Previous genome-wide association studies suggested the 11q13 locus as associated with risk of several cancers, including prostate, colon, and breast. This locus is a gene-poor region that contains multiple miRNA genes, including mir-612 (22). Dysregulation of mir-612 expression was shown in various cancers, including melanoma, bladder and colon cancers. For instance, Sheng L et al. reported that mir-612 expression was significantly less in colorectal cancer tissue than in normal tissue. They also found that increased mir-612 expression significantly reduced the proliferation and invasiveness of a colorectal cell line. Also, Zhu Y et al., and Liu M et al., showed similar tumor suppressor effects for mir-612 in melanoma and bladder cancers, respectively (33-35).

With respect to the mir-612 rs12803915 polymorphism, Kim HK et al. cloned both allelic forms of rs12803915 in pre-mir-612 into expression vectors and found that the rs12803915 SNP affected mature mir-612 expression in a cell-type-specific manner. The SNP increased mature mir-612 expression in prostate cancer cell lines, decreased it in colon cancer cell lines, and had no effect in breast cancer cell lines (22).

Gutierrez et al. examined the association between the mir-612 rs12803915 polymorphism and pediatric ALL risk in Spain. To our knowledge, this was the only study that investigated an association between this polymorphism with ALL risk. They showed that allele A was significantly protective against pediatric ALL (p= 0.007, OR: 0.61); however, after applying the restrictive Bonferroni correction, a significant p value was not obtained (23).
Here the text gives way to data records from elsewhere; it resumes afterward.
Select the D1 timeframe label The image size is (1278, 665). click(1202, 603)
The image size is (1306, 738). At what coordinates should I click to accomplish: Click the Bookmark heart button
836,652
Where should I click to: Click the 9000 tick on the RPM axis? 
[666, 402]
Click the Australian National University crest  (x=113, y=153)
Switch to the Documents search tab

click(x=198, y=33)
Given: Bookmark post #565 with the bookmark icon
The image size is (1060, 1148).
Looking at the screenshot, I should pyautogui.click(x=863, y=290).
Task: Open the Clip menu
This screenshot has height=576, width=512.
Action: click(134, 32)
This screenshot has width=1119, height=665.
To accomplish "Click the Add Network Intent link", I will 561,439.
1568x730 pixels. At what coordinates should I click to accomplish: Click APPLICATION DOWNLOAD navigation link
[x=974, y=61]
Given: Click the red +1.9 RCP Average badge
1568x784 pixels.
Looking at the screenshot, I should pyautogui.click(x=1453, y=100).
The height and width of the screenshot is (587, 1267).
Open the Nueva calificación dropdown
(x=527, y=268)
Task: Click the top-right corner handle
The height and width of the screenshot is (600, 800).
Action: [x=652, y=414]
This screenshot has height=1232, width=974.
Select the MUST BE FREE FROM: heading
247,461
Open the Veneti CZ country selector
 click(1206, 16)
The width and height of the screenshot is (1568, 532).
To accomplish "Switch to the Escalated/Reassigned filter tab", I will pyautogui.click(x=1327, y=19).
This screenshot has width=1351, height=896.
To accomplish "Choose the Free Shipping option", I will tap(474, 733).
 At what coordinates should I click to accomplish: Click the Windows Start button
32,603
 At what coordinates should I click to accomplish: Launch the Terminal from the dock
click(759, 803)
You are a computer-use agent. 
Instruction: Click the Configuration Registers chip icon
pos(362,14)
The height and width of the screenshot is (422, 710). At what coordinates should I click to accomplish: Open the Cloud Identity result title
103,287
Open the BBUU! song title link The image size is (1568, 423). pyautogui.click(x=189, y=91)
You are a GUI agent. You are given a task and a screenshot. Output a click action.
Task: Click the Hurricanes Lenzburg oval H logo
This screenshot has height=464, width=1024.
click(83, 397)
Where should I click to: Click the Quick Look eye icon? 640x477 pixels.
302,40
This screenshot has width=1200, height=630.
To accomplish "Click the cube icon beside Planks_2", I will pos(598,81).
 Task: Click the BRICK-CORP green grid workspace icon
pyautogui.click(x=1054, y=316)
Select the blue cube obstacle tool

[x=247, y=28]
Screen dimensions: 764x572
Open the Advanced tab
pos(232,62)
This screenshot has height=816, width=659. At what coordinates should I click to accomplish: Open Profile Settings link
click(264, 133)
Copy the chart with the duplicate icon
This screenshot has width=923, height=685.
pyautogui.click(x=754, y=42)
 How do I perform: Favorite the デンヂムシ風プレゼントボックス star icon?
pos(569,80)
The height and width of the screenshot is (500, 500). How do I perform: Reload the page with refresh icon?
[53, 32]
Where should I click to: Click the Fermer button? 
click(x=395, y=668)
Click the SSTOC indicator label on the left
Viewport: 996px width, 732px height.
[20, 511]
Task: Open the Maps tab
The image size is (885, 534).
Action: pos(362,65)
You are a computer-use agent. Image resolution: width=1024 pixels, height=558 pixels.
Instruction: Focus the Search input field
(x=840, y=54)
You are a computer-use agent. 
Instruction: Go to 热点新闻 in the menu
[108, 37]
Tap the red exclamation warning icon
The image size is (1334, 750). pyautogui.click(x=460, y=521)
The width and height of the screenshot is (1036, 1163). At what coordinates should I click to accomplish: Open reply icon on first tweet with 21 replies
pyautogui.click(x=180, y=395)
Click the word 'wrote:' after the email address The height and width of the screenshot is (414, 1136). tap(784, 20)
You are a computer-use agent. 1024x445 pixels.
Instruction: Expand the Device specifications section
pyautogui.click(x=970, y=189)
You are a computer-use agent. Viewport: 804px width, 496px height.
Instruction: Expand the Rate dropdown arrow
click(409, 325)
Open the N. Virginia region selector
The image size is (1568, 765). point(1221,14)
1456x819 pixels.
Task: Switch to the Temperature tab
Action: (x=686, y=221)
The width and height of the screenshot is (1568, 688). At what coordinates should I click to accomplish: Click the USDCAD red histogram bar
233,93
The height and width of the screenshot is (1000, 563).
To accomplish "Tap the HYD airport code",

In our study, no significant relationship was found between the mir-612 rs12803915 polymorphism and ALL risk. The discrepancies between the studies may be related to racial and environmental differences between the populations. One limitation of the present study is the relatively small sample size, which may limit the statistical power of our analysis. To clarify the effect of this polymorphism on cancer risk, especially B-ALL, studies with different ethnicities and larger sample sizes are needed.

In summary, we successfully used HRM to detect rs12803915 in the mir-612 gene. However, the SNP was not associated with pediatric B-ALL risk in our population.

Acknowledgements

This paper was funded by Iran University of Medical Sciences (grant number: #14298). Also, we thank and appreciate Mashhad University of Medical Science (MUMS) and staff of Cancer Molecular Pathology department of GHAEM Hospital for their valuable assistance.

All of the authors declare that there are no conflicts of interests.